BRIEF » From the entries below, output the line with "Task: Focus the Search files by prefix field" and each following line up to and including the line with "Click the trash", exactly as written.

Content starts

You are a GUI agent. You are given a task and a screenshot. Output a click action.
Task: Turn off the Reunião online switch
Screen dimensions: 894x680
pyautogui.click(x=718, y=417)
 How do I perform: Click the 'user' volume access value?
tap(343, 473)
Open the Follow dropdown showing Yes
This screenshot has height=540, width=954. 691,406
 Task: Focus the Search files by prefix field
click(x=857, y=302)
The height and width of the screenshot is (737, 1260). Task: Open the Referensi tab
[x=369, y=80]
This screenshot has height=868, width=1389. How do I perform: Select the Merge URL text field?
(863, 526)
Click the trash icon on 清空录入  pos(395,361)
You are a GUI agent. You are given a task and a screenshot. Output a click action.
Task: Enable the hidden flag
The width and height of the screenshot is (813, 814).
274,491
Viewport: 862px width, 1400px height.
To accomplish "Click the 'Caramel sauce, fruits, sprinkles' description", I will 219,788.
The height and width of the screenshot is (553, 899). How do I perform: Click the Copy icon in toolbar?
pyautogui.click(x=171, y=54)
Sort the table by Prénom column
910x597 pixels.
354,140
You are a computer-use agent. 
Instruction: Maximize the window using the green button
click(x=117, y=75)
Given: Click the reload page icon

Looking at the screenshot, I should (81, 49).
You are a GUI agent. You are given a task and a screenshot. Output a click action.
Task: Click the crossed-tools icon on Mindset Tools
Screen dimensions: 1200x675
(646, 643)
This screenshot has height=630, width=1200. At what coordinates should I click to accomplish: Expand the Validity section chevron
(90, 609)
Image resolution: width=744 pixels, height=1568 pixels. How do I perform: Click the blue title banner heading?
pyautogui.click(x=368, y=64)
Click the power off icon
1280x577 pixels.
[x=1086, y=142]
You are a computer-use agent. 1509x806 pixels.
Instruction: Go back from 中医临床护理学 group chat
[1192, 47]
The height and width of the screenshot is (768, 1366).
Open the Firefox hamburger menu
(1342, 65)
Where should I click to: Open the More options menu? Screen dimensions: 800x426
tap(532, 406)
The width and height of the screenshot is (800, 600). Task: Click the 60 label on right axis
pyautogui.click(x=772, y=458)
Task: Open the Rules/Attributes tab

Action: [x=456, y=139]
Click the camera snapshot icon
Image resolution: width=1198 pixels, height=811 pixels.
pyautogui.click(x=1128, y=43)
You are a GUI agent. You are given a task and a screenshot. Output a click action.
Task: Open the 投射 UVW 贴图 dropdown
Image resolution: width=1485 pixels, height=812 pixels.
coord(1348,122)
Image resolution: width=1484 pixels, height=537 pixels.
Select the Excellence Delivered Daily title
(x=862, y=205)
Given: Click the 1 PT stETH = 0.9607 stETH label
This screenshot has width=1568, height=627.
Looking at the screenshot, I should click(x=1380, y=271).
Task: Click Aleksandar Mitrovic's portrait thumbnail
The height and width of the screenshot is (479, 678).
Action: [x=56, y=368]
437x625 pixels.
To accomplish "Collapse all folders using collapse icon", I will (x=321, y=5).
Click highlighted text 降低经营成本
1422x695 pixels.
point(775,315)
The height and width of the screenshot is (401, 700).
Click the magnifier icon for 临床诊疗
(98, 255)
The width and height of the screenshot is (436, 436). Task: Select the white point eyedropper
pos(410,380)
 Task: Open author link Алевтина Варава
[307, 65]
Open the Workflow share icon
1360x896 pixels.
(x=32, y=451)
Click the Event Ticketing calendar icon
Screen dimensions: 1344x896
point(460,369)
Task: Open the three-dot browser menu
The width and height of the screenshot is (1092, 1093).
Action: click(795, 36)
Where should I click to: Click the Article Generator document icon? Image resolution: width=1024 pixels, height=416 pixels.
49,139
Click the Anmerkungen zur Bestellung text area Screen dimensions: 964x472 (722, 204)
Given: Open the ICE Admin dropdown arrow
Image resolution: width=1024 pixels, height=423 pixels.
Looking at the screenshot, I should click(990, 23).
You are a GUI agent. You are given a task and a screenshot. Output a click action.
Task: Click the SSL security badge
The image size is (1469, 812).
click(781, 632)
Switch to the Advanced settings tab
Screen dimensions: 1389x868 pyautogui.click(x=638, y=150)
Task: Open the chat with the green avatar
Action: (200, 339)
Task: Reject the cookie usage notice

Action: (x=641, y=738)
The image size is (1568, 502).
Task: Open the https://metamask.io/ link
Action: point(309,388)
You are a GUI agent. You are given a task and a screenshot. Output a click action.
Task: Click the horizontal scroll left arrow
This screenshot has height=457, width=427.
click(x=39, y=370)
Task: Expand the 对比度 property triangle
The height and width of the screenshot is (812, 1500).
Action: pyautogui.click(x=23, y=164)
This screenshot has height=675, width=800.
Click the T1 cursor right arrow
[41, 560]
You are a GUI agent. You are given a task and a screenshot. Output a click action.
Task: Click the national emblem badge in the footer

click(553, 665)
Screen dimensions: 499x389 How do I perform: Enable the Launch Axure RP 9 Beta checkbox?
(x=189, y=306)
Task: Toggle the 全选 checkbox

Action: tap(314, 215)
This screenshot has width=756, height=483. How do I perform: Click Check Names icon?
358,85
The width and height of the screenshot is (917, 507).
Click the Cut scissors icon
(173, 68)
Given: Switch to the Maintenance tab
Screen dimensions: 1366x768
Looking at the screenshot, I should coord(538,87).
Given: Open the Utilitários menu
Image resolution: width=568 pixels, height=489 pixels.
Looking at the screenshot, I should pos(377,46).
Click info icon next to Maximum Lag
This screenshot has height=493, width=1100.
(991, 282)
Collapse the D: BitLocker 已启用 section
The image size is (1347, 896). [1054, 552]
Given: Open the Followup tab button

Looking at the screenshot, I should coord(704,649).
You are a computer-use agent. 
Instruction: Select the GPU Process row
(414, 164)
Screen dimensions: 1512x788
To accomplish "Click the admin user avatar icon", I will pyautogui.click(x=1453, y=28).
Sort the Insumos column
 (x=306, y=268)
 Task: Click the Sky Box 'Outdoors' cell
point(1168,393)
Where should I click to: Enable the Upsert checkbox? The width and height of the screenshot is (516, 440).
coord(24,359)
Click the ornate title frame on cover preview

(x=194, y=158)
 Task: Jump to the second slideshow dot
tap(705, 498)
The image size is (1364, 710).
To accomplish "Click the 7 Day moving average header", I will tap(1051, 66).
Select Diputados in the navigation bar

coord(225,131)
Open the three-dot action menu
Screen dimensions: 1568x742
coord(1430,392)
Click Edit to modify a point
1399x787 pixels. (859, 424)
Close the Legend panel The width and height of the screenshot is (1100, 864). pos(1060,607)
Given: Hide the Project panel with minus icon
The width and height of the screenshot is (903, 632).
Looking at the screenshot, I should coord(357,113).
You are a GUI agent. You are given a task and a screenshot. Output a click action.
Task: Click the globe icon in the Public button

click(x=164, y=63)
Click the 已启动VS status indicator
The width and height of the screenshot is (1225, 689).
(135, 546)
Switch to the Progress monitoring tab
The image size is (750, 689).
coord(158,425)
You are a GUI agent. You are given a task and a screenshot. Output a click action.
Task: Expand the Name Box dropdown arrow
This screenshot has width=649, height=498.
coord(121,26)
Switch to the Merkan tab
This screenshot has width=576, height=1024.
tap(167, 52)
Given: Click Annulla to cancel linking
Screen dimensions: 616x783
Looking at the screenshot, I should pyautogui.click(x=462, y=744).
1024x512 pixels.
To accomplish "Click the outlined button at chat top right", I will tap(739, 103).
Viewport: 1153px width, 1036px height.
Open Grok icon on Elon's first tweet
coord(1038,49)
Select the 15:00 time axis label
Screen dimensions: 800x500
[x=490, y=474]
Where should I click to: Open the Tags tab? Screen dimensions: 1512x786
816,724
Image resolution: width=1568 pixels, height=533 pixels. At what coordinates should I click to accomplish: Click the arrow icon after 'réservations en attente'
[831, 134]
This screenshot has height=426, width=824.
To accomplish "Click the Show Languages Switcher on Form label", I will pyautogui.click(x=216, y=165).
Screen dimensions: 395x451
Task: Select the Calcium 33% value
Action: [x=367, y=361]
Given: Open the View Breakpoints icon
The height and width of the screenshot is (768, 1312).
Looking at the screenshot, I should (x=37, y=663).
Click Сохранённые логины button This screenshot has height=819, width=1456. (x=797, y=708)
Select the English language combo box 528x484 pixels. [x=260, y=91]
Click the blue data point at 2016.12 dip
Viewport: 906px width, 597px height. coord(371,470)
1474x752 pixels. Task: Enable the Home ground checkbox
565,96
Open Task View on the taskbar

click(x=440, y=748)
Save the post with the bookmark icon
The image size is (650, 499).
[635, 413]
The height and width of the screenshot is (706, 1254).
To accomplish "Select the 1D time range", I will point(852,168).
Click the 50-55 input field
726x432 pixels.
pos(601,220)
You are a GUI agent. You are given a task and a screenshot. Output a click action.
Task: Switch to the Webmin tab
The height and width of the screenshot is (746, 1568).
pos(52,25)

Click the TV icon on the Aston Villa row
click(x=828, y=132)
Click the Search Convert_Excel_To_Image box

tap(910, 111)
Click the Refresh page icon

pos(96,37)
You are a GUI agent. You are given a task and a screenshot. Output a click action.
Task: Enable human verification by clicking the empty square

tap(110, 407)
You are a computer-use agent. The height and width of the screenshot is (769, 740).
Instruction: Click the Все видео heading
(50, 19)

Content ends

SOLVED PROBLEM »
 Task: Focus the Search files by prefix field
click(x=857, y=302)
The height and width of the screenshot is (737, 1260). Task: Open the Referensi tab
[x=369, y=80]
This screenshot has height=868, width=1389. How do I perform: Select the Merge URL text field?
(863, 526)
Click the trash icon on 清空录入  pos(395,361)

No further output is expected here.